How World War II Taught Americans to Get Along

Thomas A. Bruscino

Publication Year: 2010

World War II shaped the United States in profound ways, and this new book--the first in the Legacies of War series--explores one of the most significant changes it fostered: a dramatic increase in ethnic and religious tolerance. A Nation Forged in War is the first full-length study of how large-scale mobilization during the Second World War helped to dissolve long-standing differences among white soldiers of widely divergent backgrounds.

Never before or since have so many Americans served in the armed forces at one time: more than 15 million donned uniforms in the period from 1941 to 1945. Thomas Bruscino explores how these soldiers' shared experiences--enduring basic training, living far from home, engaging in combat--transformed their views of other ethnic groups and religious traditions. He further examines how specific military policies and practices worked to counteract old prejudices, and he makes a persuasive case that throwing together men of different regions, ethnicities, religions, and classes not only fostered a greater sense of tolerance but also forged a new American identity. When soldiers returned home after the war with these new attitudes, they helped reorder what it meant to be white in America.

▶ **DATA EXCERPT**:

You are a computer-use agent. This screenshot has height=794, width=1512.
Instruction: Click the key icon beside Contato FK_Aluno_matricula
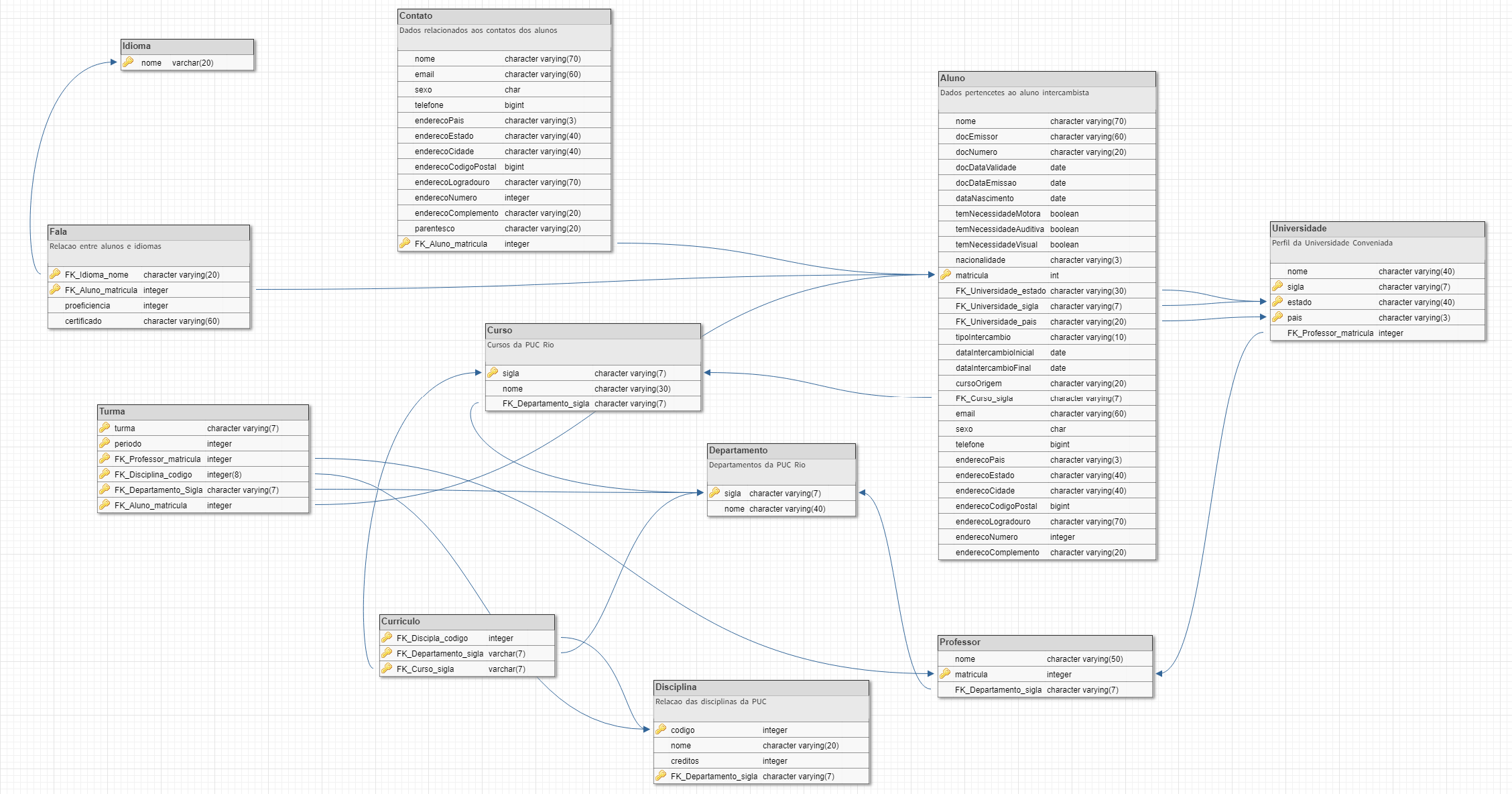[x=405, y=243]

▶ **EXERCISE INSTRUCTIONS**:
According to the book description, how many Americans wore uniforms between 1941 and 1945? The material stands apart from the book description.

▶ **WORKED ANSWER**:
More than 15 million.